Los niños deben reencontrarse con la felicidad de ser libres

Actualmente ya no ves a niños y niñas jugando en la calle. Las circunstancias cambiaron y uno de los factores principales es que ya no necesitan aventurarse fuera de casa para encontrar entretenimiento o siquiera salir para socializar con sus amigos. Aplicaciones, a través de dispositivos electrónicos, les ofrecen esas y un sinfín de posibilidades, sólo con mover un dedo.

Sin embargo, que los niños practiquen algún deporte o tengan algún pasatiempo al aire libre es algo más que entretenimiento, porque cuando salen de casa, ya sea para correr, jugar fútbol, o simplemente caminar en el parque, es bueno para la salud de los pequeños. Son múltiples beneficios que aporta a su cuerpo el pasar tiempo en el exterior.



Por ejemplo, al realizar una actividad física se generan endorfinas, las llamadas hormonas de la felicidad, y se ha comprobado que el cerebro segrega mayor cantidad de estas hormonas cuando el deporte se hace al aire libre que en un espacio cerrado, porque recibe estímulos mentales y visuales constantemente.

También mejora la obtención de vitamina D, ya que el cuerpo produce esta vitamina cuando la piel se expone directamente al Sol, por lo que pueden aprovechar las horas de Sol para hacer deporte y así influir positivamente a fijar el calcio y el fósforo para la formación saludable de los huesos. Además, estudios más recientes han demostrado que la exposición a rayos ultravioleta de individuos sanos consigue una reducción mantenida de la presión arterial.

Otro beneficio es que elimina la fatiga, porque el medio ambiente provee al sistema nervioso de diversos estímulos agradables que sirven de distracción y reducen la conciencia sobre las sensaciones fisiológicas o emociones negativas, como el cansancio y dolor. Esto ayuda a aumentar la cantidad de actividad física realizan y la motivación para continuar.

Del mismo modo, las actividades en el exterior son beneficiosas para la biomecánica del cuerpo. Que corran en circuitos naturales o rodados de árboles les permite ejercitar de mejor manera todos los músculos y tendones de sus extremidades al tener que cambiar de dirección o pasar por desniveles y al estar presente la resistencia natural del viento, les permite quemar una mayor cantidad de calorías.

Además, el aire fresco hace que se aumente la vitalidad y fuerza. Cuando se entrena al aire libre, ya sea en parque, bosques o áreas verdes, se toma oxígeno puro para alimentar las células y ayudar a la lucha contra enfermedades.

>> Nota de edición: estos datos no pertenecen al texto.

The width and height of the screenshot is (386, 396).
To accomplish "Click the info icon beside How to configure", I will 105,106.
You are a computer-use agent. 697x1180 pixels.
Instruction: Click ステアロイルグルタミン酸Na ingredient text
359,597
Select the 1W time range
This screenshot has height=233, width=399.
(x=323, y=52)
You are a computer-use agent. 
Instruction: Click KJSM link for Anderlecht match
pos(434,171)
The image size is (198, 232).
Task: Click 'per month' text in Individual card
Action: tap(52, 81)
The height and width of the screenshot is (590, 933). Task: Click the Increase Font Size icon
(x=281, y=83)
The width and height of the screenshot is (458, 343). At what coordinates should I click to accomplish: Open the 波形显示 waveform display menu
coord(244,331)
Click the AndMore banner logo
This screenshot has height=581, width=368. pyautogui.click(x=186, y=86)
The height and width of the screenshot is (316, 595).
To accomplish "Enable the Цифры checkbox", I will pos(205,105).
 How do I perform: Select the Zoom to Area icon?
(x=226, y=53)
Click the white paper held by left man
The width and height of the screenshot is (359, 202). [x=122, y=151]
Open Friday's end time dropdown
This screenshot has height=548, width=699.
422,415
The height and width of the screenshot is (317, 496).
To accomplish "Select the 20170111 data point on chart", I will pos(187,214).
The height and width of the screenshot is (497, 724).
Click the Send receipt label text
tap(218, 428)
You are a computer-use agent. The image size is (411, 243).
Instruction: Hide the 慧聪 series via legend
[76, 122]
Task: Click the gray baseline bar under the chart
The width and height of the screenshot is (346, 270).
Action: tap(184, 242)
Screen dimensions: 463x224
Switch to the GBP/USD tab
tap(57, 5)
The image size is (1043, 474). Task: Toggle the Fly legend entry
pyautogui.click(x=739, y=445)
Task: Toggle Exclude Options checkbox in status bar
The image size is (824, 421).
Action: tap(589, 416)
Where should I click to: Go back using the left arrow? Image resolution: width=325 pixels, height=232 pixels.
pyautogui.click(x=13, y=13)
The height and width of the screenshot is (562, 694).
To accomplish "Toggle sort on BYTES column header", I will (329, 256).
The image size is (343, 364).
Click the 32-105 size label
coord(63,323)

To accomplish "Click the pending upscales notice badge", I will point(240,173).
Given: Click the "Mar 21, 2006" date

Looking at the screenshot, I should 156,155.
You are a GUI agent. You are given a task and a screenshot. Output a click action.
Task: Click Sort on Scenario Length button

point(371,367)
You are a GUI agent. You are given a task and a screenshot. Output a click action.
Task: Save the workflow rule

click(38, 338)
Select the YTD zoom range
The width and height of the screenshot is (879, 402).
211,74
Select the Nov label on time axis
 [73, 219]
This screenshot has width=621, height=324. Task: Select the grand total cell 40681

Así que, practicar deporte al aire libre es fácil. Caminar, correr o ir en bicicleta son actividades gratuitas y de fácil alcance, y actividades en equipo como fútbol o básquetbol que necesitan una infraestructura, son el motivo perfecto para salir de casa y buscar un nuevo espacio recreativo. ¡Ayudemos a los niños a reencontrarse con la felicidad de disfrutar la libertad!